Work item — Your reply should consist of the entries, copied exactly and stripped of images.

Provided records —
- - - - - - -

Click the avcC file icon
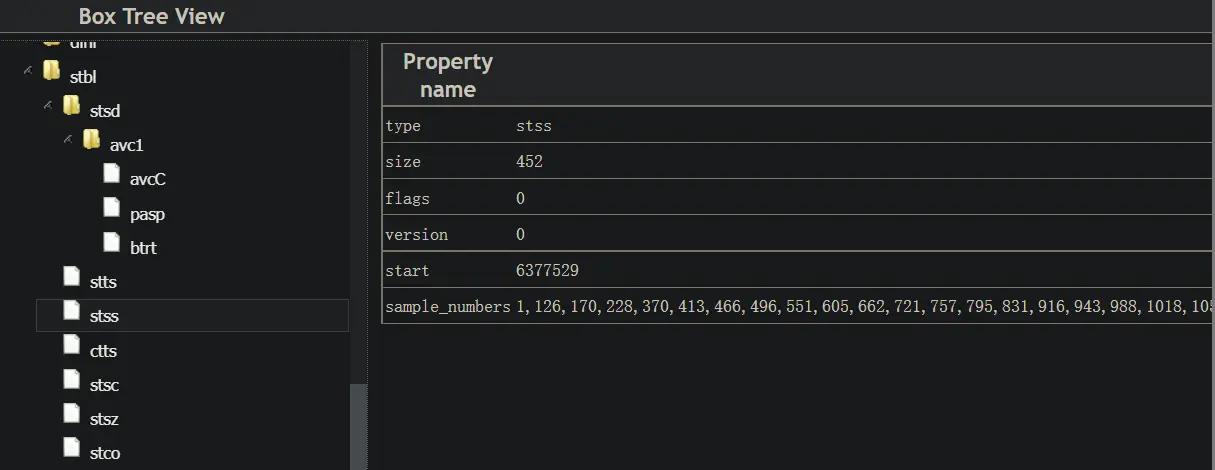(111, 175)
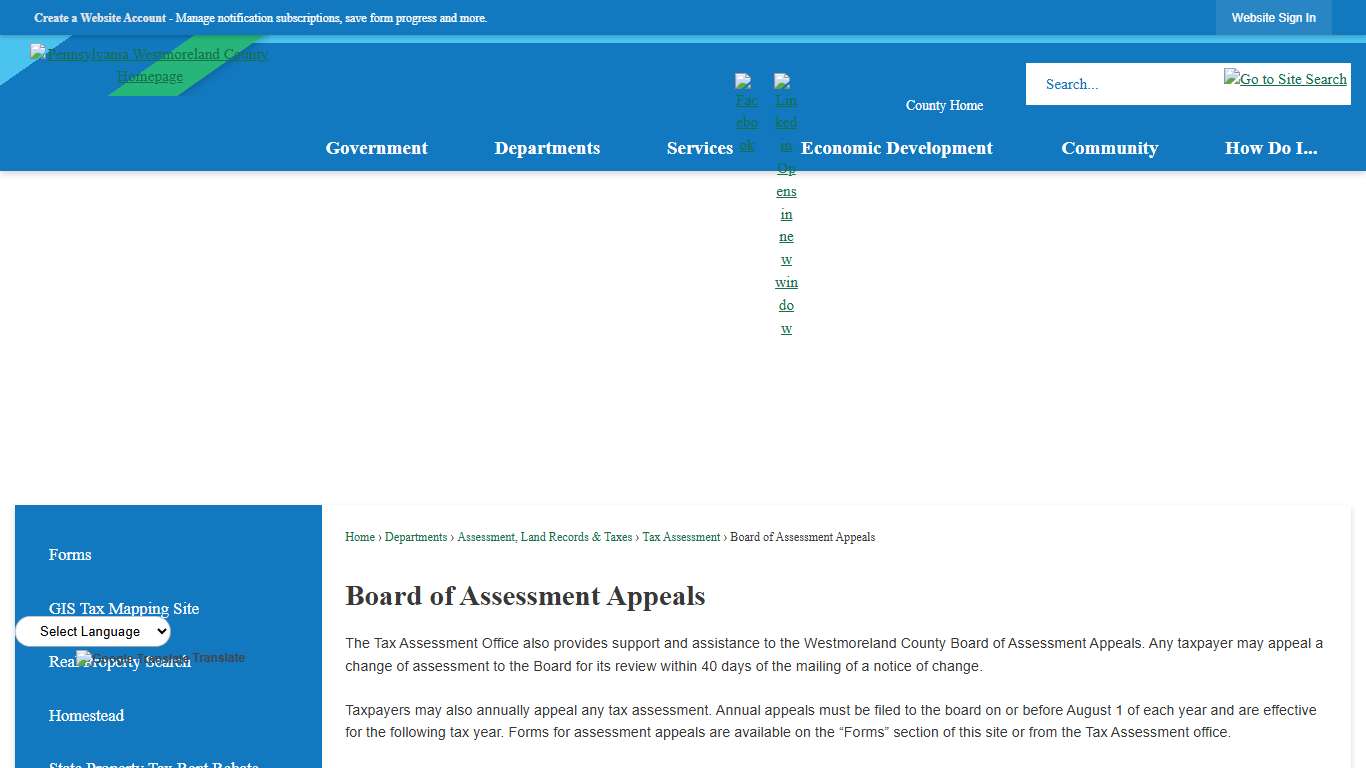Click the Westmoreland County homepage logo
This screenshot has height=768, width=1366.
150,64
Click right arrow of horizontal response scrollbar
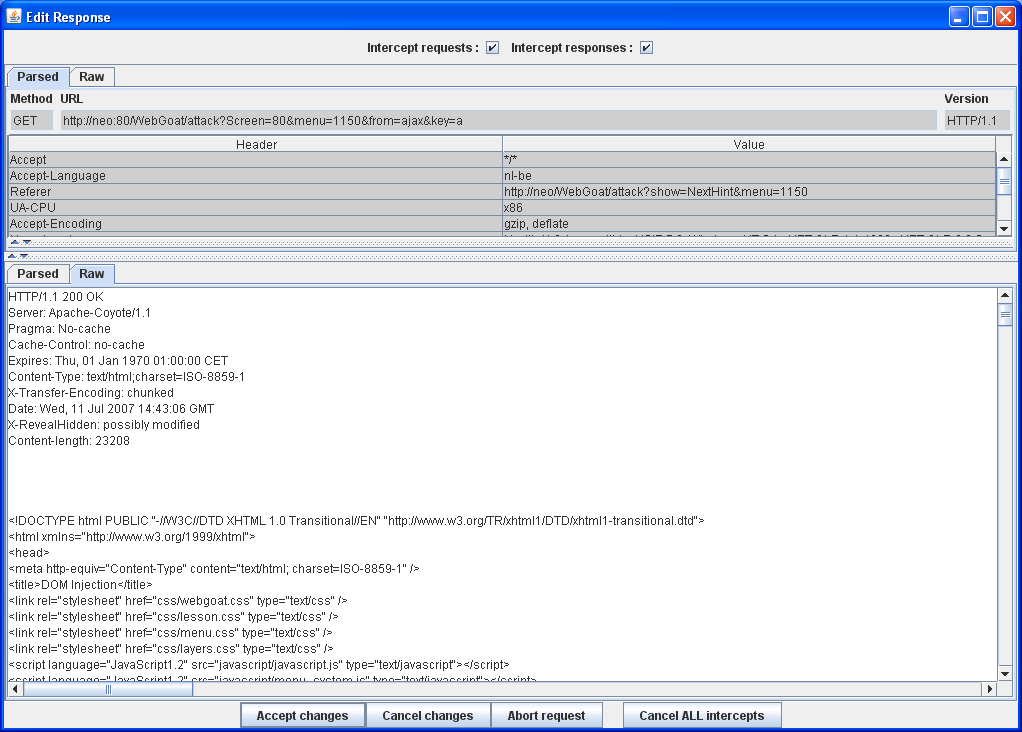 coord(990,689)
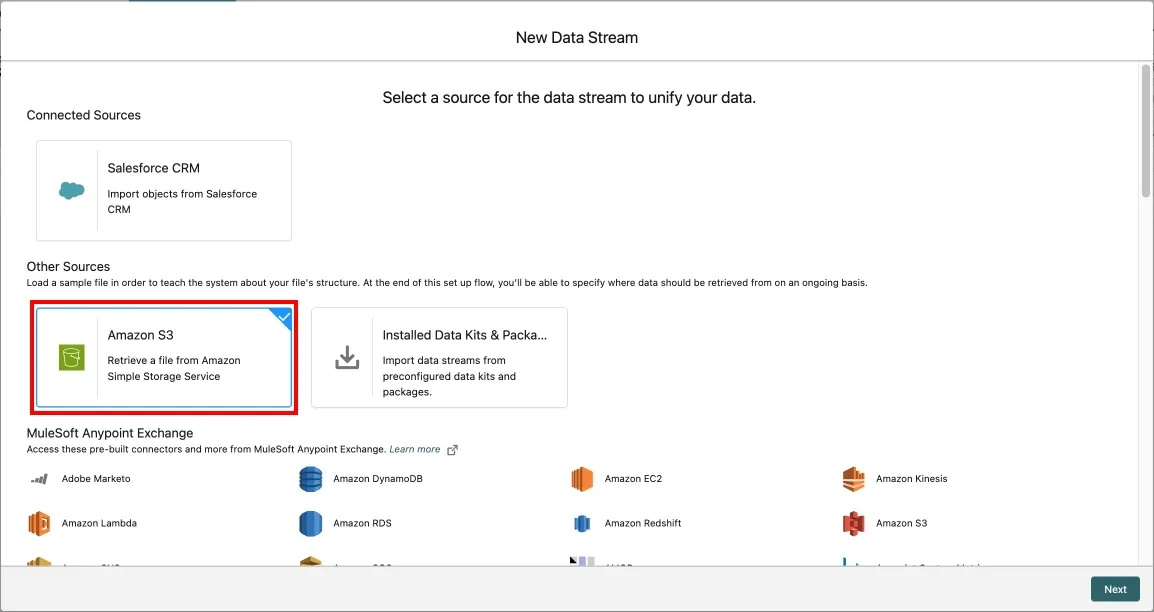1154x612 pixels.
Task: Click the green Amazon S3 bucket icon
Action: pyautogui.click(x=71, y=358)
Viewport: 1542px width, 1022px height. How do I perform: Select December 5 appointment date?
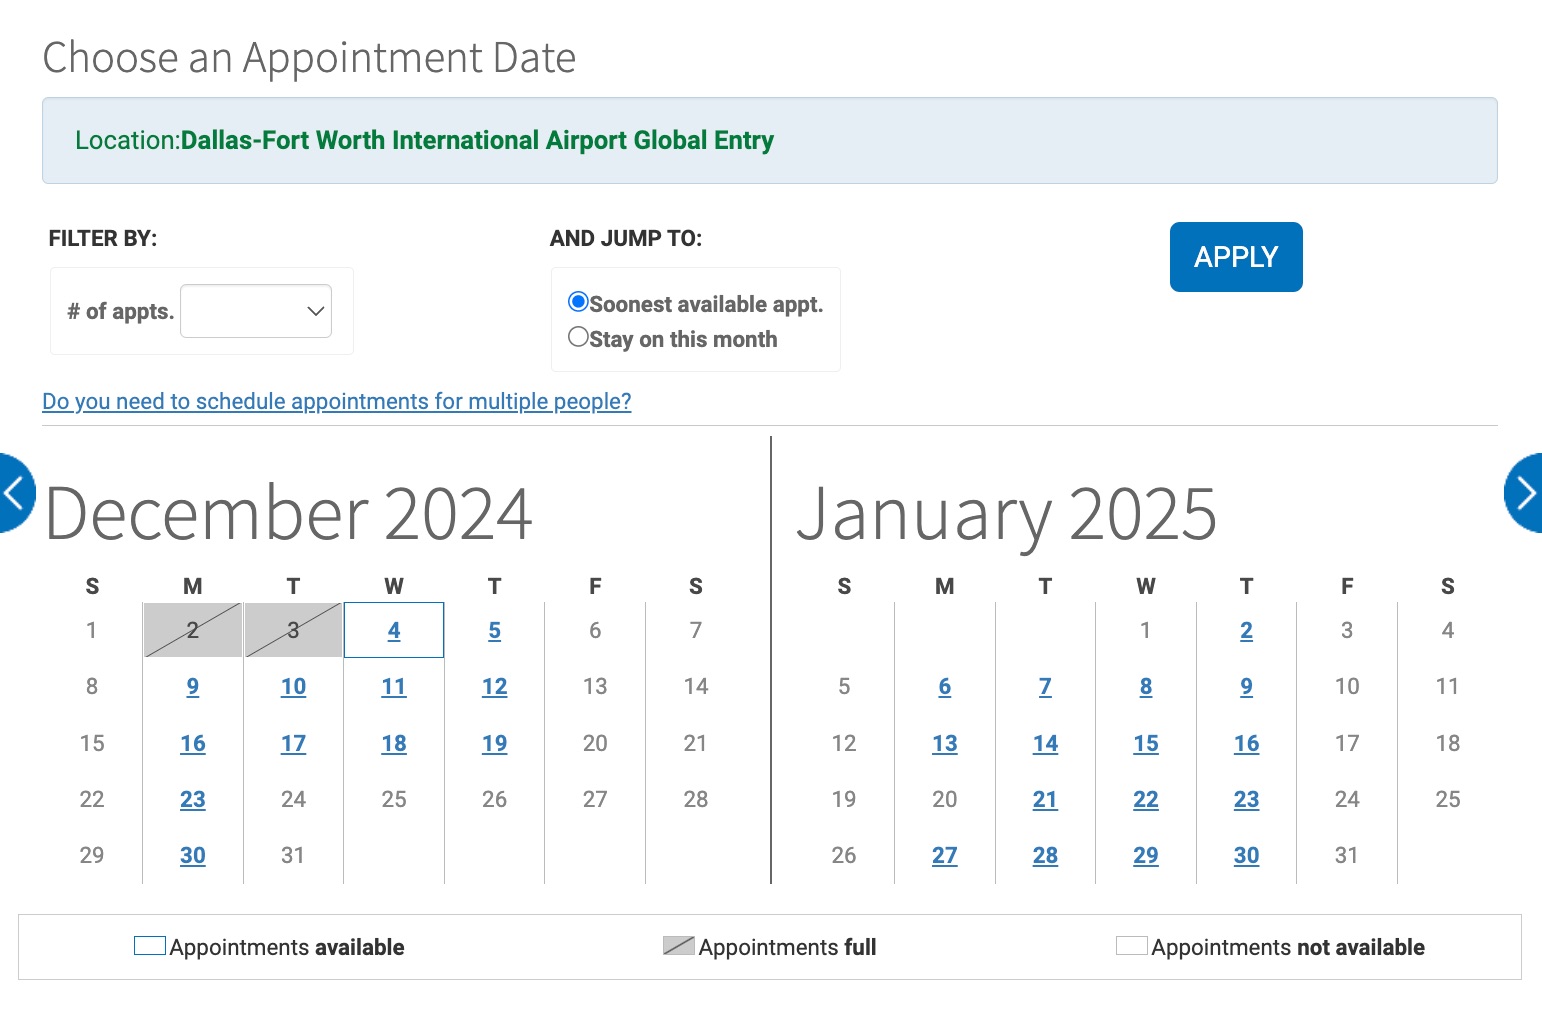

- - - - - - -

The completed task —
Click the avcC file icon
(111, 175)
Click the Westmoreland County homepage logo
This screenshot has height=768, width=1366.
150,64
Click right arrow of horizontal response scrollbar
 coord(990,689)
1154x612 pixels.
Task: Click the green Amazon S3 bucket icon
Action: pyautogui.click(x=71, y=358)
Viewport: 1542px width, 1022px height. How do I perform: Select December 5 appointment date?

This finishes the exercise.